We are made for community, yet we live on Drive-thru-Meals and Scroll-by-Friendships.

These Scroll-by-Friendships are as good for our mental health as the Drive-thru-Meals are for our physical health. It’s time to start getting serious about mental health, and we do that by getting serious about community building. Somewhere in all the scrolling, and chaos, and noise, we’ve lost community. We share pictures of our dinners with friends, instead of sharing our meals together. We read our friends’ thoughts in a post, instead of hearing them over a cup of tea. We send emojis instead of giving hugs. We send Facebook messages instead of cards.

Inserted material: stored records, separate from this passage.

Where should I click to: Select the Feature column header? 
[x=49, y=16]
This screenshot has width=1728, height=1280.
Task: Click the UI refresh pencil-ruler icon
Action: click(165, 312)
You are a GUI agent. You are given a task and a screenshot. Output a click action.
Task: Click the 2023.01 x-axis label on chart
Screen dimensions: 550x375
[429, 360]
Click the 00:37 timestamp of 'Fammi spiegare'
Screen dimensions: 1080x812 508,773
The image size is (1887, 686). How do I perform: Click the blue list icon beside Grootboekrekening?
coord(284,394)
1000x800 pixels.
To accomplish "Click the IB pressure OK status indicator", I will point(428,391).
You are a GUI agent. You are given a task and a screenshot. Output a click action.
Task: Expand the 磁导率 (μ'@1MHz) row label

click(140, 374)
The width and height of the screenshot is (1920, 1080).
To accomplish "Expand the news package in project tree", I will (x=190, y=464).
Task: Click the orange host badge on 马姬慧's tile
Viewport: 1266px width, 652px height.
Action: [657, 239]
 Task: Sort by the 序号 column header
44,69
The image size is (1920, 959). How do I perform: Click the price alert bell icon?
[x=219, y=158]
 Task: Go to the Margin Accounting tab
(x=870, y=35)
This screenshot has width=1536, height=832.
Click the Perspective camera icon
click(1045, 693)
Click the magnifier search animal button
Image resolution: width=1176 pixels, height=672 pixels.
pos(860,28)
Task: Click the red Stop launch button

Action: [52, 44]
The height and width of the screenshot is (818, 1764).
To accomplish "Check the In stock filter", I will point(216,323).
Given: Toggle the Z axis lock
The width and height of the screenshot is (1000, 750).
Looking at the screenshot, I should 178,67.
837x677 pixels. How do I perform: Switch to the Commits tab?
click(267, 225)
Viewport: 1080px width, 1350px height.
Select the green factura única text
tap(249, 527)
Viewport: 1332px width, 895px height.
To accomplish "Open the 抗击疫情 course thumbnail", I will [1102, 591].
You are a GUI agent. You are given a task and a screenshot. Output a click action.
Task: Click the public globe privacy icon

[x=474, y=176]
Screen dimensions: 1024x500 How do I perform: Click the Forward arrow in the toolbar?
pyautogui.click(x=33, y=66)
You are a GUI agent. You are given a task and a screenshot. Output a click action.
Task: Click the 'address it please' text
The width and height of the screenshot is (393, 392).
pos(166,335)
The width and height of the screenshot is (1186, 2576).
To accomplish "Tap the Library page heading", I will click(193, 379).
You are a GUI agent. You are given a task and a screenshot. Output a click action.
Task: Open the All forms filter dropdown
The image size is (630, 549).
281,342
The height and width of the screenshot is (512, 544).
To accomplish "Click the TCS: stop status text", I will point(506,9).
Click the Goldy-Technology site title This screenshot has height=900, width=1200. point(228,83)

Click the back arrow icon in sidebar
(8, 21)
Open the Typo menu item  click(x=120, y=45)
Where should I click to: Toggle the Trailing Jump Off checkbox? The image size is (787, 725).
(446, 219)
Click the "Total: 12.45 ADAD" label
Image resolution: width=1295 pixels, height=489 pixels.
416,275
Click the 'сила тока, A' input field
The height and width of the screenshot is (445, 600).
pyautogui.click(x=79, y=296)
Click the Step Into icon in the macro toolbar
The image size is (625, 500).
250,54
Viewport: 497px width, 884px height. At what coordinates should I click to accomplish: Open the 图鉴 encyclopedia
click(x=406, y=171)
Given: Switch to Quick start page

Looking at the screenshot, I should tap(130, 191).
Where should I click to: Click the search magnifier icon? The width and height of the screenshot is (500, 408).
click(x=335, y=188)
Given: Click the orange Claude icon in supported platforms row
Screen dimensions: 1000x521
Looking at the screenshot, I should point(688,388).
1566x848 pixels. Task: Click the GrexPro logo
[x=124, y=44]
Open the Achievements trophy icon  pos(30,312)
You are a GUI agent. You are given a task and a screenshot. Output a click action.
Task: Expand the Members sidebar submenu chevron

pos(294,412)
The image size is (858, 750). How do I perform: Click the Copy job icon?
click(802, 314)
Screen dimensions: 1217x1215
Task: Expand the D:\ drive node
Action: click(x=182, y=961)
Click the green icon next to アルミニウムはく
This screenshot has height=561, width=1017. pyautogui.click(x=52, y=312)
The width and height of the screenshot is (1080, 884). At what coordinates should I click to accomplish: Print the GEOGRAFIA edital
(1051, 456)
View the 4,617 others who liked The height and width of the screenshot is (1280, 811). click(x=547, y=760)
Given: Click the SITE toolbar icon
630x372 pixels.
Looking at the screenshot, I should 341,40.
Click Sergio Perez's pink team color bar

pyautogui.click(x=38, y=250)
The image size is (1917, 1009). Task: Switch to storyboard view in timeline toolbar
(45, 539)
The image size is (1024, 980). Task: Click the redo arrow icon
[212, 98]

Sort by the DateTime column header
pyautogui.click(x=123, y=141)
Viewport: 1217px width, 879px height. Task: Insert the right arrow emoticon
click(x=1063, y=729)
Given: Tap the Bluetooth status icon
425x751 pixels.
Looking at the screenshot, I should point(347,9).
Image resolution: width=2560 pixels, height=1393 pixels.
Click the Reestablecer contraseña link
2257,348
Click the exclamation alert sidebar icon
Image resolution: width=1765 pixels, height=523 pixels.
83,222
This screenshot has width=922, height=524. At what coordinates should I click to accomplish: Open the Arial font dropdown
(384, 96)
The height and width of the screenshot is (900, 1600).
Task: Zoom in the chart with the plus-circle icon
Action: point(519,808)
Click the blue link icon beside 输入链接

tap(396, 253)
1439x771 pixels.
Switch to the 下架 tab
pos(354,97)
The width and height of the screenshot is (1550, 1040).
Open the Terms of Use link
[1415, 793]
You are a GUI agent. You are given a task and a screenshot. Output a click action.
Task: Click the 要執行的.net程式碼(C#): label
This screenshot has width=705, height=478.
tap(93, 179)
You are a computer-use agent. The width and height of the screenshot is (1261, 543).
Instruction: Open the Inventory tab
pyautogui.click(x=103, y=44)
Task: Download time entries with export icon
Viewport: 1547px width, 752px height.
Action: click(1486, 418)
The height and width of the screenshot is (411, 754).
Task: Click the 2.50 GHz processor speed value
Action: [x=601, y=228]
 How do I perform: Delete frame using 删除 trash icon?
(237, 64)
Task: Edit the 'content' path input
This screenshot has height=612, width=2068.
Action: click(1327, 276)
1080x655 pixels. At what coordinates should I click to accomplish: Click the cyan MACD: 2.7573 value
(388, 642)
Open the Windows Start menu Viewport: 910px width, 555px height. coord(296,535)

This weekend we’ve been trying to rebuild community in our home- trying to weave back together the broken strands of connection. As a reaction to last weeks event, we took a day trip down to Bunbury yesterday. Just our family. No iPads or phones or work emails. Just the seven of us, taking turns picking our favourite songs and enjoying the beautiful views. We went to Bunbury Markets and had so much fun picking out what to eat for lunch. Each kid was able to pick whatever treat they wanted, and it was hilarious to see those who chose Toffee Apples get covered in red stickiness- even the teenager had some on his nose.

And although it was a day late, we took our daughter birthday shopping. Together. All of us. And while all the hurt from the last week is still tender, there were moments in that where we found some healing. Mostly, though, we just had a little extra space to see each other. REALLY see each other, and it was in that seeing each other that suddenly we weren’t all alone.

Yesterday, was exactly what our family needed. But today I needed to care for me, and in order to do that, I needed to be alone. I left early this morning and went for a walk by the stormy sea. For only a couple of moments, the sun broke through the clouds. It’s the only sunshine we are going to get today, as the rest of the day is forecasted to be filled with showers and storms. Those few rays of sunshine felt like they were just for me, and as they shone, I saw the most beautiful picture of community! Ahead of me on the sandy beach were two men working together to get a ship that had been blown to shore in the storm, back out to sea.

And that is when I understood.

Having community doesn’t mean that we will never get shipwrecked. Community means there will always be someone there to help get you back out to sea.